- Opening Delimiter -

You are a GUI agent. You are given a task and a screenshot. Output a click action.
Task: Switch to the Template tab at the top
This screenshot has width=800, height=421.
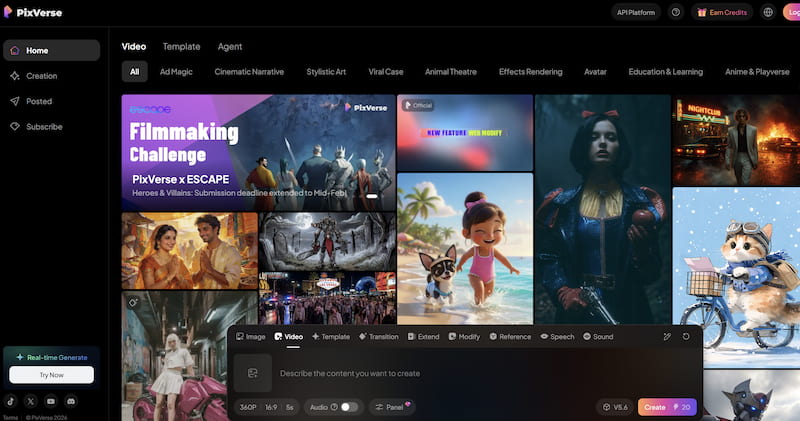(x=181, y=46)
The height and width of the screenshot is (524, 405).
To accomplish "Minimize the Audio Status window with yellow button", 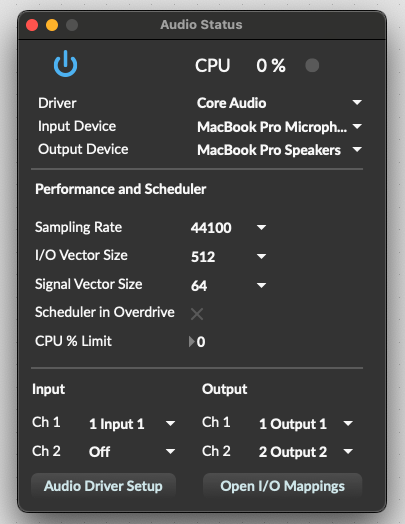I will [52, 25].

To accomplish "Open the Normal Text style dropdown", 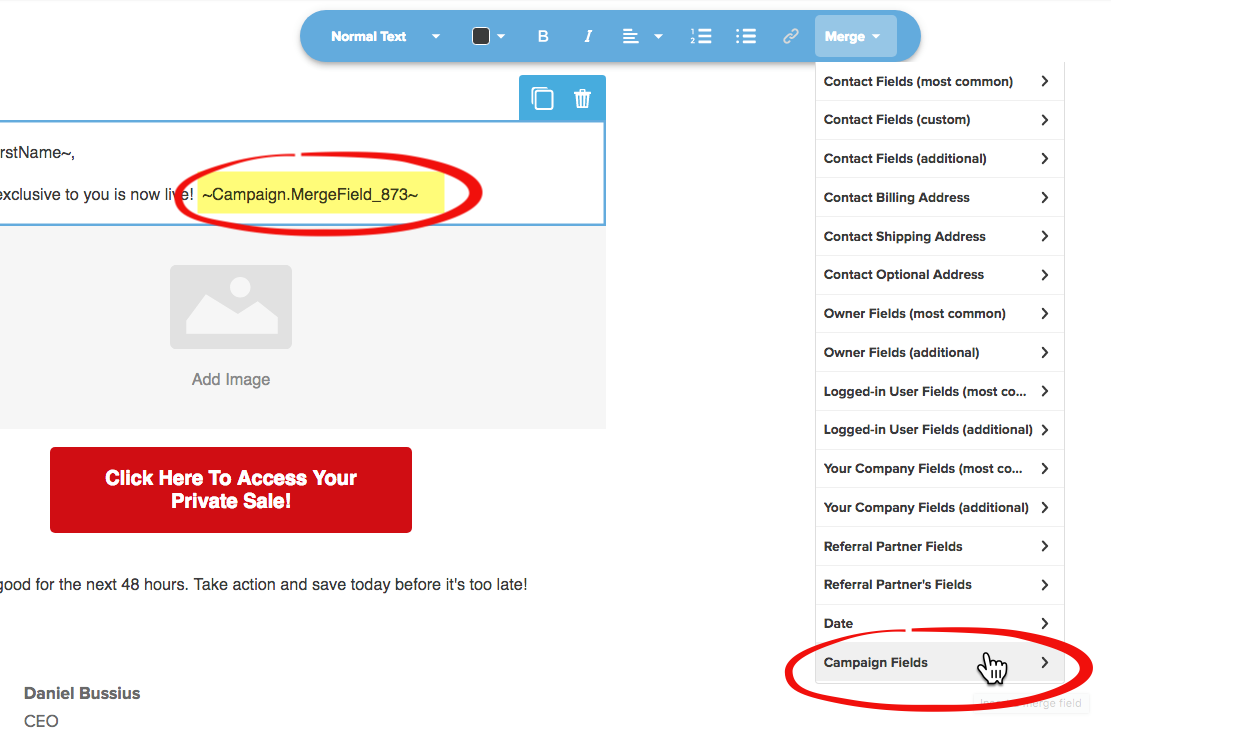I will coord(385,36).
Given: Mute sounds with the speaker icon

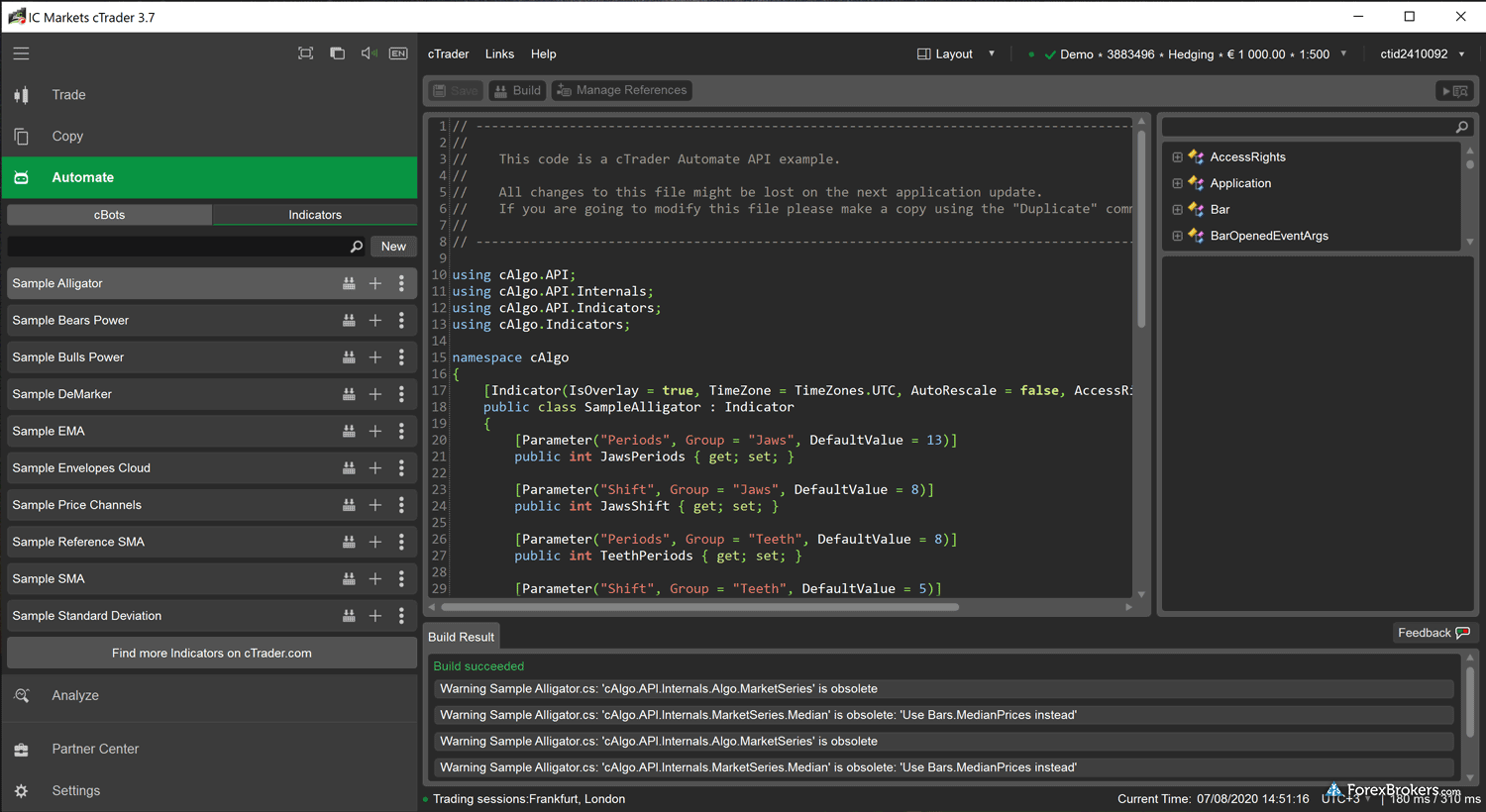Looking at the screenshot, I should (369, 53).
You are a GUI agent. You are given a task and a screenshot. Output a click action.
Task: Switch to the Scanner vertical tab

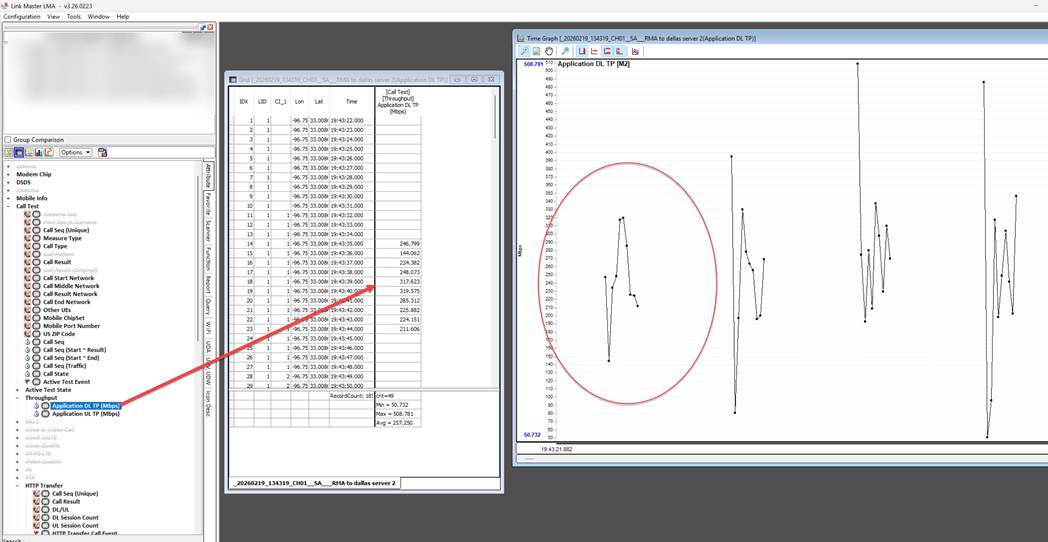click(208, 230)
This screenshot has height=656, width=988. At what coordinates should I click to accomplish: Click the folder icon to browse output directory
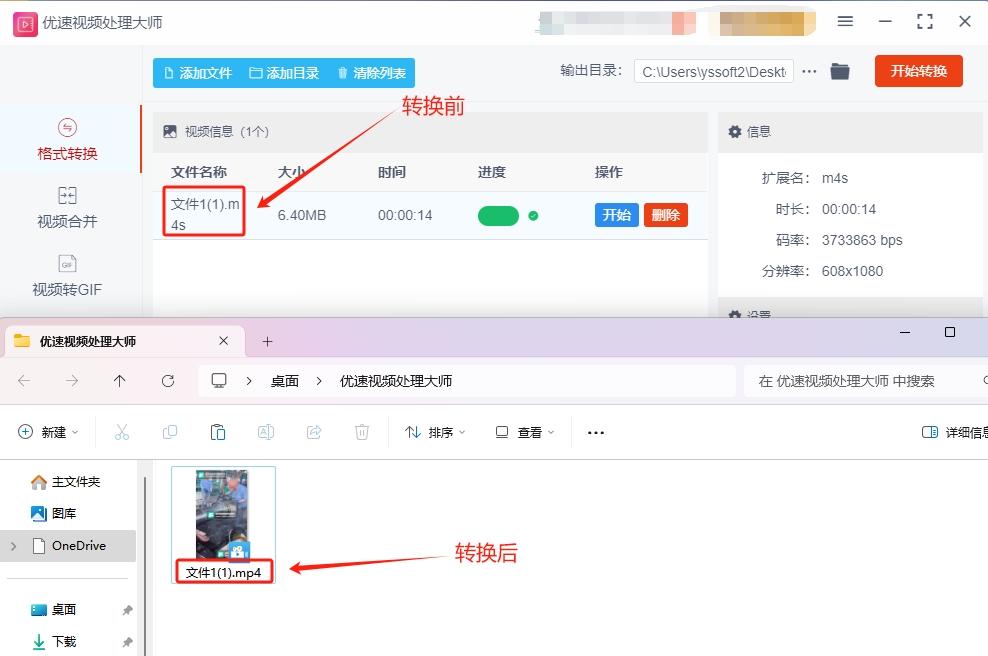tap(840, 71)
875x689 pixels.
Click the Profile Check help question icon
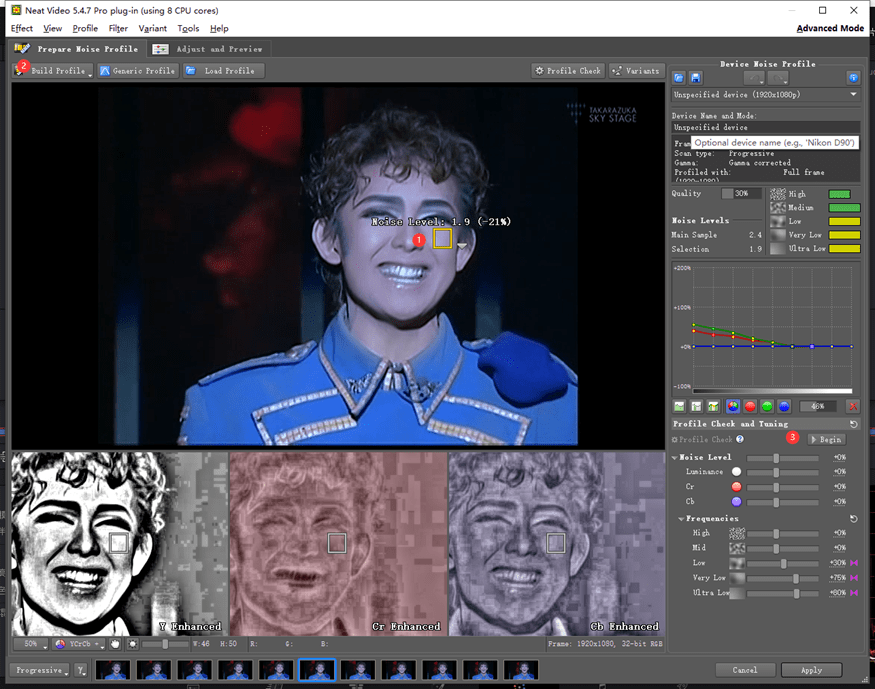(x=740, y=439)
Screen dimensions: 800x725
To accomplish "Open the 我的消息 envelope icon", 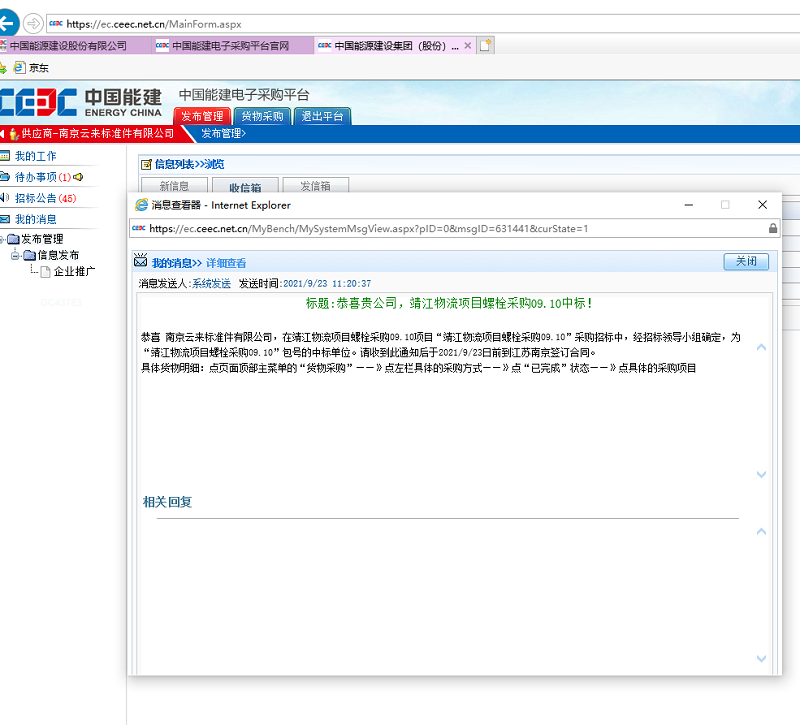I will tap(5, 218).
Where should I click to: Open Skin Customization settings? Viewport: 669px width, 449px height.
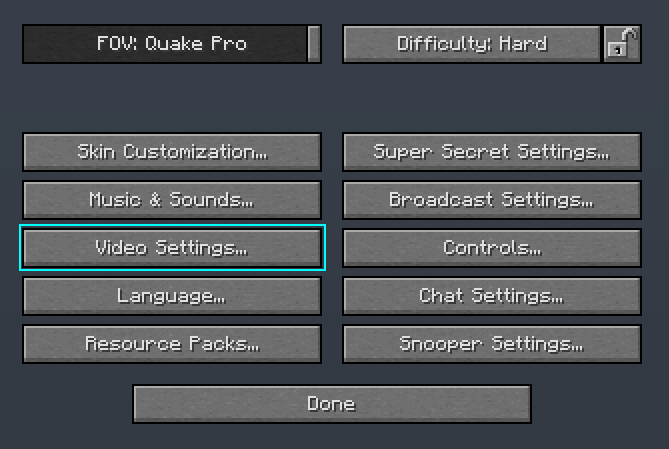coord(172,152)
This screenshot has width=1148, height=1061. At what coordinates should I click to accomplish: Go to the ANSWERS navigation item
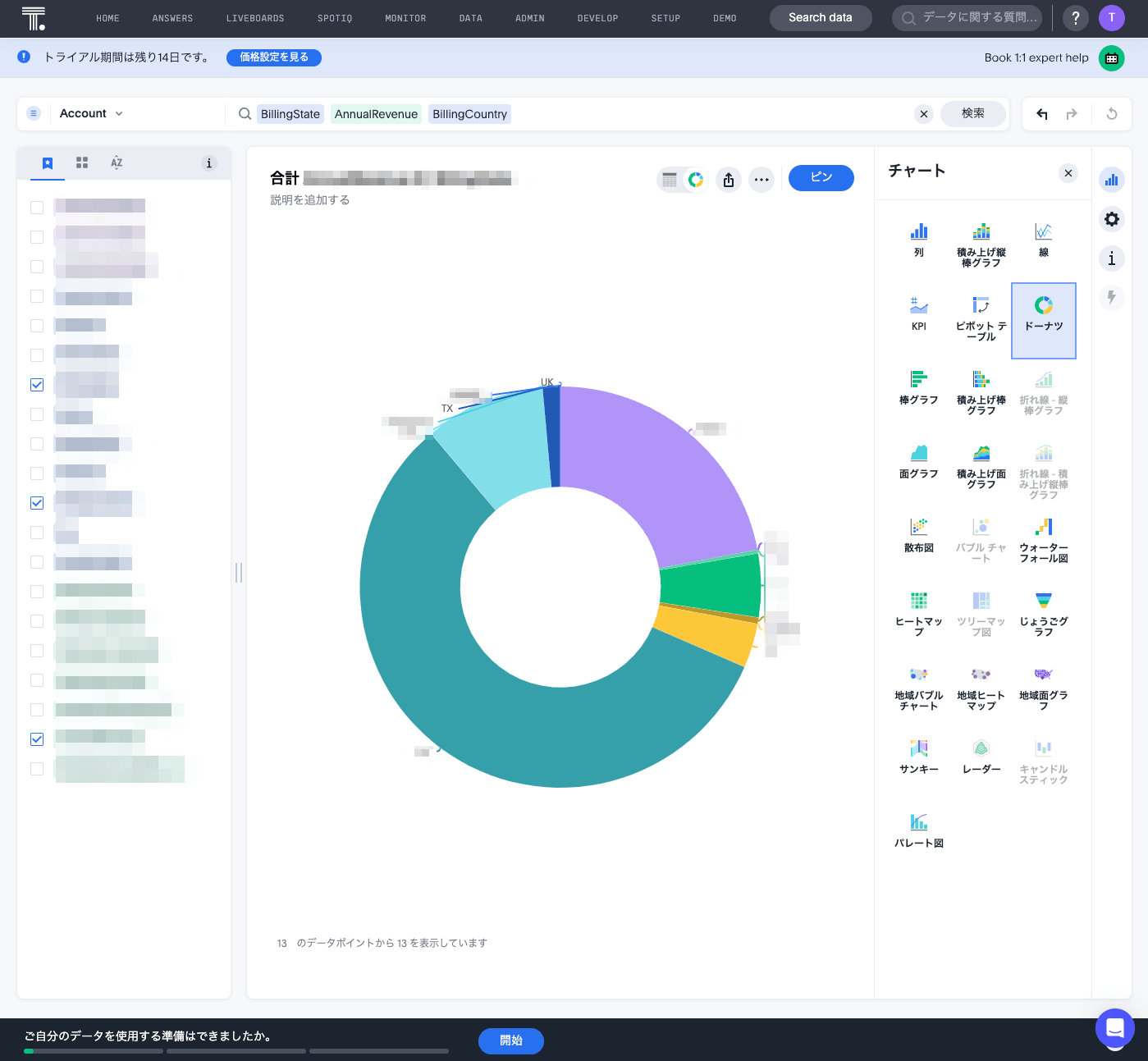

- Closing Delimiter -

Starting at the first line of the entries, restate word for word everything through the line that holds "The height and", both ends included, but omit any pictures.

> _Solution to this task_
You are a GUI agent. You are given a task and a screenshot. Output a click action.
Task: Switch to the Template tab at the top
This screenshot has width=800, height=421.
(x=181, y=46)
The height and width of the screenshot is (524, 405).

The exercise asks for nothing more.